A 23-year-old Syrian student, who had fled his war-torn country and arrived in the UK three years ago, was today named as the first victim of the west London inferno which killed 17 people. Mohammed al-Haj Ali, a civil engineering student at West London University, was separated from his older brother Omar on the stairs as they tried to escape the devastating fire that engulfed the 24-storey residential block Grenfell Tower yesterday. Ali was following Omar but let go of his hand after becoming overwhelmed by the smoke. He returned alone to their flat on the 14th floor, where he was trapped for two hours.

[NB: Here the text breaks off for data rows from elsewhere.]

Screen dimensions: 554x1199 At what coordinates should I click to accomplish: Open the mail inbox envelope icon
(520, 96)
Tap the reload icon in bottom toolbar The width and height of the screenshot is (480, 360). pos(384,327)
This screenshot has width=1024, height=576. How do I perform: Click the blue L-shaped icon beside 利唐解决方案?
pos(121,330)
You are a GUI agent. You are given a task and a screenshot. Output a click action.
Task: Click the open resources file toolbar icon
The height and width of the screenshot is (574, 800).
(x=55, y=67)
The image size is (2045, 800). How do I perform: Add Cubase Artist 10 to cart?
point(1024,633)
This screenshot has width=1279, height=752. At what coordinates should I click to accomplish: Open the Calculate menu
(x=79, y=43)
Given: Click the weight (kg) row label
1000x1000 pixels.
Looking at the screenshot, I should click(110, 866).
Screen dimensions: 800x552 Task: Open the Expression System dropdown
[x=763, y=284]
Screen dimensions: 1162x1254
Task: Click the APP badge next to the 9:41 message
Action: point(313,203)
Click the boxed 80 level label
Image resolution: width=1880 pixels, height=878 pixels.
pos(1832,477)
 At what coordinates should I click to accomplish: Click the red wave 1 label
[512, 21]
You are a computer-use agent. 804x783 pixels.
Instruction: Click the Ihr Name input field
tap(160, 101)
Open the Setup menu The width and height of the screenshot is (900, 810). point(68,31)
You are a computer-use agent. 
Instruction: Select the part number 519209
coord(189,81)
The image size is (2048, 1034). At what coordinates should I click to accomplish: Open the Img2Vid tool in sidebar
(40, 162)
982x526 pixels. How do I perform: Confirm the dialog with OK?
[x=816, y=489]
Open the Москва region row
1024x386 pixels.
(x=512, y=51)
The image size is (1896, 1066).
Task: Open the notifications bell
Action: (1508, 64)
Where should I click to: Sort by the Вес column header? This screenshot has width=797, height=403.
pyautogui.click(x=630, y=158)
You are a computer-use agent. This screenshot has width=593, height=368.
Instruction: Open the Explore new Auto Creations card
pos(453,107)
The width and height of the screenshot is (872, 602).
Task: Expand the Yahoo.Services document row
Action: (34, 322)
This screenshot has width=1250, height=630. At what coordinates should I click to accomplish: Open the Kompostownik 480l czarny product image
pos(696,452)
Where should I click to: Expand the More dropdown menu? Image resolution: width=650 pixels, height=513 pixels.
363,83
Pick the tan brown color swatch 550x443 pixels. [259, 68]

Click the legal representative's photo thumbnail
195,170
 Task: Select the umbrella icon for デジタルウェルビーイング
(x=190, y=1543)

He made phone calls to friends and family at home in Syria before sending one final message that read: “The fire is here now, goodbye”, The Telegraph reported. Friends and family confirmed that 25-year-old Omar, a business student, made it out alive and is recovering from smoke inhalation in Kings Cross hospital. Abdulaziz Almashi, a friend of the family and co-founder of the UK-based Syrian Solidarity Campaign, said that Ali remained trapped with the firefighters unable to reach above the 13th floor. “He survived Assad, the war in Syria, only to die in a tower block in London. There are no words,” Almashi was quoted as saying by the daily.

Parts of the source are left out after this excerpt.